DSM 7.0 was released a little while ago and I left the major version upgrade just so that I wasn't among the earliest adopters. Ran the upgrade today and it was seamless so far and Synology provided some clear prompts on cleanup items like removing obsolete packages (like Python now part of DSM).

Ciao!

Dom617b

Friday, 23 April 2021

Now Certified

Passed my Microsoft Azure Fundamentals certification this week and this is my first Microsoft exam. My primary resource was Microsoft Learn where there is a lot of material broken up into 30-60 minute lessons including some labs. Also used the practice tests and did those many times before writing the cert exam itself. 



Tuesday, 30 March 2021

Passwords Passwords Everywhere

I seem to need passwords more and more often. They're so convenient! Couple methods I've been using depending on the lazy-vs-security trade-offs. 

Registering for websites online, Chrome or any browser can generate passwords. 

 For secure passwords I use KeePass

There's the old dummy password only used for the real junky junk that isn't worth protecting. 

Random.org password generator.

DuckDuckGo.com "pwgen" with or without "strong". Also for bonus lazy, I changed the search engine in Chrome to be "duck" for short so in the title bar I can type "duck pwgen 10". 

 Stay Safe!

 - Dom617B

Monday, 8 March 2021

Azure Fundamentals, PowerShell, and More

We have a big push at #dayjob to transition from traditional server operations to automation and Cloud so I've been learning new things and trying as best as possible to sweep out the cobwebs upstairs. Really want to be able to competently support my colleagues as it is going to be a very hard time for many. 

PowerShell was really what got me moving. I've been doing odds and ends scripts and finally got a couple books as to take things further. "Learn Windows PowerShell in a Month of Lunches" was really just to get a passable foundation to get into "Learn PowerShell Scripting in a Month of Lunches". By the time I got through those two books, I was using VS Code and GitHub and will definitely re-read some of those chapters to get a more professional level of coding practice. After reading those I wanted to learn more and starting using Microsoft Learn with a goal to get Azure Fundamentals certification and go from there. The material available so far has been great. Mostly in about 30 minute chunks. Lots of references available, some labs are available, and all free. I'm still on pretty basic stuff though feel like I'll plow through a lot.
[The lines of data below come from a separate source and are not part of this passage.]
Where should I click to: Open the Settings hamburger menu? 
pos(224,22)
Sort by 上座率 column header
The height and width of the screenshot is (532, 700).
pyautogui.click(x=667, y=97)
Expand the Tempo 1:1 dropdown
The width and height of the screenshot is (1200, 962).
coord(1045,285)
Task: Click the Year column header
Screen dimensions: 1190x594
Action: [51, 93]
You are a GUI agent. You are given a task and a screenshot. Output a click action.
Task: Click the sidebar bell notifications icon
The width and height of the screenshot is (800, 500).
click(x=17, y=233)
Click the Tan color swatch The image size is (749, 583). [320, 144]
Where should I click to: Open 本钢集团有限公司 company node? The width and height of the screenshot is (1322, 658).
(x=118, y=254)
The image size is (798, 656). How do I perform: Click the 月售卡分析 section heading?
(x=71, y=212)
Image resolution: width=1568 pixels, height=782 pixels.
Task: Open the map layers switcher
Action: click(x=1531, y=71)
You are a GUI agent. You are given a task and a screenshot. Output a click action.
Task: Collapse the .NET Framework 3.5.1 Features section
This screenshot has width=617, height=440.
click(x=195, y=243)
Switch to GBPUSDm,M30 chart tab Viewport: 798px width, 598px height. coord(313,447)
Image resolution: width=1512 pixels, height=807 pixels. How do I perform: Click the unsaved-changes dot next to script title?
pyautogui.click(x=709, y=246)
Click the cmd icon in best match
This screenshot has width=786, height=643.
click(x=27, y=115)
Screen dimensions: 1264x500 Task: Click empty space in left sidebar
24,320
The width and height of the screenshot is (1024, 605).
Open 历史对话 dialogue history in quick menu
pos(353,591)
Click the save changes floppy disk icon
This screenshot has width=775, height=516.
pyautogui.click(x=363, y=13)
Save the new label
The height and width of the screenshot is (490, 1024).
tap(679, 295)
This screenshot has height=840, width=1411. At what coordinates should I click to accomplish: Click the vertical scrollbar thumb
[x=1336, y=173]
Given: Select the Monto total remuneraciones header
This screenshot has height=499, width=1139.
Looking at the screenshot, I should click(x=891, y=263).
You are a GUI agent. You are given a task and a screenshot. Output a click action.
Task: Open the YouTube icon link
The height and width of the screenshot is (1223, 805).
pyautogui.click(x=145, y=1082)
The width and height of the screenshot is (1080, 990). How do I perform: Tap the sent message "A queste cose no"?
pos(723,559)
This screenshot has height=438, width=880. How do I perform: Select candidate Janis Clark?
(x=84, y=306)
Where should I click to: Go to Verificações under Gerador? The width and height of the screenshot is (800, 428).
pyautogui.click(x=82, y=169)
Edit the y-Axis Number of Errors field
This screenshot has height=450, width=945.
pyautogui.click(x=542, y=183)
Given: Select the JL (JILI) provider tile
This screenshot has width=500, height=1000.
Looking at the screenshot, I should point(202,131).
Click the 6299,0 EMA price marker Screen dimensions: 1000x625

Azure is crazy huge - there are so many services and the global environment is absolutely gigantic. 

The Azure Fundamentals learning path lead me into another tangent to go through the learning path to build a .Net application with C#. The Azure path got to a point that one of the sessions was recommending as pre-requisites to have knowledge of API and WebAPI in C# and .Net and I do want to be able to get the best use out of labs that I can. My programming is really rusty, but having done so much in school, the pace of the early lessons are more frustratingly slow. My expectations are out of whack - like I'm learning basic syntax like variable declaration but then also what's a container anyways? 

It's been refreshing to be learning and be re-aligning my skills with the current world.